Canadian sealers on thin ice
From ANIMAL PEOPLE, May 2000:
ST. JOHN’S, Newfoundland––An outspoken proponent of killing as many seals as possible in hopes of bringing the overfished cod back, Newfoundland fisheries minister John Effords at a February 7 media conference made no secret of his belief that seal hunt news coverage should be strictly censored.
“If I had my way, photographers wouldn’t be taking pictures of the seal hunt,” Effords told reporters. “There should be no pictures taken of any hunt.”
Agreed Canadian Sealers Association executive director Tina Fagan, “The time has come to stop issung permits” to photographers to be on the ice. Fagan called for a two-year moratorium on publication of visual images of the Canadian seal hunt.
There have been, in fact, few visual images distributed of this year’s hunt because unusually thin ice left few places for harp seals and hooded seals to whelp successfully.
More newborn seals are likely to drown by falling through the ice this year than will be killed by hunters, whose quota of 275,000 may be only half filled.
“Many young seals are dying even before the hunt has a chance to begin,” said Rick Smith, Canadian national director of the International Fund for Animal Welfare.
Atlantic Canadian sealers landed 244,552 carcasses in 1999, though they are believed to have abandoned many more dead seals at sea. Fagan on April 4 projected that they would kill 100,000 fewer this year, as only about 25 vessels were expected to sail to the Front, the major offshore whelping area. Usually about 130 vessels make the trip.
Economics are also a factor in the slumping hunt.
“The price paid for a topquality pelt from a so-called beater seal, the name for a young harp seal who is no longer a whitecoat, is $13, down from $25 last year,” reported Michael MacDonald of Canadian Press. “Fuel prices meanwhile have almost doubled. Insurance premiums and deductible threshholds have also soared.”
Fagan acknowledged that the seal pelt market is glutted with the pelts from the million-plus seals whom Atlantic Canadians killed 1996-1999.
Norwegian sealers fell far short of filling their quotas in 1999, reportedly due to lack of demand.
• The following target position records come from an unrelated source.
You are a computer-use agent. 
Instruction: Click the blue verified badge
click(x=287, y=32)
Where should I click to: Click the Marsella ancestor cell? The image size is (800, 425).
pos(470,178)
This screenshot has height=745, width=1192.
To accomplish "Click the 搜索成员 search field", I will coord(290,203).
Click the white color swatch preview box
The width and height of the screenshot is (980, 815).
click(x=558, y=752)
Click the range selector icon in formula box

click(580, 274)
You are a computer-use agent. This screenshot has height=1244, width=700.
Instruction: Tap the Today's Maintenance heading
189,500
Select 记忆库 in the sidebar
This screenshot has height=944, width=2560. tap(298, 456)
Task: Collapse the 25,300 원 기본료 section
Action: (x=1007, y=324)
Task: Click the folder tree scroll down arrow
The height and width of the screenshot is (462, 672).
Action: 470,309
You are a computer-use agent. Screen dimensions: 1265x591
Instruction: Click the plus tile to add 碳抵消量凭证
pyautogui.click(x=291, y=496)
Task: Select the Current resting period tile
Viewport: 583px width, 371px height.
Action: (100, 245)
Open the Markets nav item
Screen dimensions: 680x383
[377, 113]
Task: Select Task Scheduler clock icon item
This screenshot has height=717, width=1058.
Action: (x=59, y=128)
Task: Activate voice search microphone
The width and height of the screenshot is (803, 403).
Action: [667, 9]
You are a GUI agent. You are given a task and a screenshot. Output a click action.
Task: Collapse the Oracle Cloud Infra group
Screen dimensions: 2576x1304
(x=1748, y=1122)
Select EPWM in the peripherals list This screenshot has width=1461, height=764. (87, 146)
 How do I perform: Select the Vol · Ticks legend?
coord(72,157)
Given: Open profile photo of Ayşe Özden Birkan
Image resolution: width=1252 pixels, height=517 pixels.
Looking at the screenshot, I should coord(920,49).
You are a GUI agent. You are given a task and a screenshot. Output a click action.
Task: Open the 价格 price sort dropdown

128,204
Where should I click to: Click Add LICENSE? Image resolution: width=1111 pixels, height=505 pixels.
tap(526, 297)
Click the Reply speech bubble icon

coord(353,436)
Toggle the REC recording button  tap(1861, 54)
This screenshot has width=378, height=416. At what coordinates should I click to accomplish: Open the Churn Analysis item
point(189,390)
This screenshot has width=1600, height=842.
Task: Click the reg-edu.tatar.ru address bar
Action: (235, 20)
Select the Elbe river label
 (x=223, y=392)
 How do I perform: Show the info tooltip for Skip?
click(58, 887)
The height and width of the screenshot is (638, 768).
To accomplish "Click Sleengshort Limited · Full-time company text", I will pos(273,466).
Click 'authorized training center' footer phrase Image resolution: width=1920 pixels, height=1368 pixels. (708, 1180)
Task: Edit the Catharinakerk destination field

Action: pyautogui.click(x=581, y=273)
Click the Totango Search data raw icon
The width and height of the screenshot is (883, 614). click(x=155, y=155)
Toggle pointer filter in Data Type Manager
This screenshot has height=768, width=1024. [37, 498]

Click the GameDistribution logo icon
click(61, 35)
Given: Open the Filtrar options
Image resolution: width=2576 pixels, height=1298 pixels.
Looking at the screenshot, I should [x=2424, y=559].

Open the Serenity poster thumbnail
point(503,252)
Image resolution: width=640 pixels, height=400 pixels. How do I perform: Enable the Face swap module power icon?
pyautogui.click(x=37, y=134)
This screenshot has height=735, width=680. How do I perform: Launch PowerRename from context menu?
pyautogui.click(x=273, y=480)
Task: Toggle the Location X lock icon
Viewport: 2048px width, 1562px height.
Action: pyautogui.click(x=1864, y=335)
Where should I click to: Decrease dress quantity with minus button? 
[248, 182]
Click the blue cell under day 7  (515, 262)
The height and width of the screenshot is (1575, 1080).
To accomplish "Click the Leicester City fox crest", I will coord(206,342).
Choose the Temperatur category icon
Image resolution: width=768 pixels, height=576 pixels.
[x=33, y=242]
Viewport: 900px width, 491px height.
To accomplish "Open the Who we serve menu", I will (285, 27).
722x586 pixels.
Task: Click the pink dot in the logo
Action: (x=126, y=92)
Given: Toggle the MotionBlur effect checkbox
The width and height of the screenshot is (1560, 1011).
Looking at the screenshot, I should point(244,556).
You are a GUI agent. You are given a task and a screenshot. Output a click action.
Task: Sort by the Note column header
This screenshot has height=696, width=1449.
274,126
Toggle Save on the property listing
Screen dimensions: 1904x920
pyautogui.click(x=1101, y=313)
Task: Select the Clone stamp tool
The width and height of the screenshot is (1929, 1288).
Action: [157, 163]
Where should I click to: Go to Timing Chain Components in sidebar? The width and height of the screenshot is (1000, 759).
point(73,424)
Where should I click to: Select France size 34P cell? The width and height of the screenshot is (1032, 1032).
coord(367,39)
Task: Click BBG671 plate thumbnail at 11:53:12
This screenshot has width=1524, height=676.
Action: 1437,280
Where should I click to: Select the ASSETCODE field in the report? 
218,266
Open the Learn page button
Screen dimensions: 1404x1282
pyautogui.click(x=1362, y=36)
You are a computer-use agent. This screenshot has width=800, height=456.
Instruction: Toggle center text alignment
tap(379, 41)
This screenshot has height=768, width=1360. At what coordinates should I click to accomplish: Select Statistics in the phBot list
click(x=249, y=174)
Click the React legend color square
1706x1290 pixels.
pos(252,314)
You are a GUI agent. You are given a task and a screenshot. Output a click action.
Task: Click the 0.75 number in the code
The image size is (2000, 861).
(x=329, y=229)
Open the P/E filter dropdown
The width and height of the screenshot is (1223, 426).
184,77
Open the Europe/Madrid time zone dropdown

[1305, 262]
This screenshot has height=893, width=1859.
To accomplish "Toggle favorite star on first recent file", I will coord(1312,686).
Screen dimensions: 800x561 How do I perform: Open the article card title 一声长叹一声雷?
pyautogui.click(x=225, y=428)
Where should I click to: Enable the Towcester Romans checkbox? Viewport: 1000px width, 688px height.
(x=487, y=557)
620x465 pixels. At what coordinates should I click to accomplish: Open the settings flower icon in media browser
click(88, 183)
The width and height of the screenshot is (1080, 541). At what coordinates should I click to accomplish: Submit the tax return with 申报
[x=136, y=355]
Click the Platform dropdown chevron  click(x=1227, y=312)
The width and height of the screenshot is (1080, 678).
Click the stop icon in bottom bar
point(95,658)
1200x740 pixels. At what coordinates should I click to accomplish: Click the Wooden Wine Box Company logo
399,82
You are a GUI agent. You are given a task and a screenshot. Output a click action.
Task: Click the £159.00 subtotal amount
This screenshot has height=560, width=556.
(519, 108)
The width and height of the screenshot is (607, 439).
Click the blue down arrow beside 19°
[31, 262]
Namibian fisheries minister Abraham Iyambo, however, in February announced that despite the lack of markets and despite his government’s policy of not disclosing sealing quotas, believed to be in excess of 40,000, “I can say with certainty that the total catch allowance for seals this year will be increased drastically.”
Like Atlantic Canadian counterparts, Namibian fishers blame seals for declining fish stocks, ignoring mounting evidence that overfishing is chiefly to blame.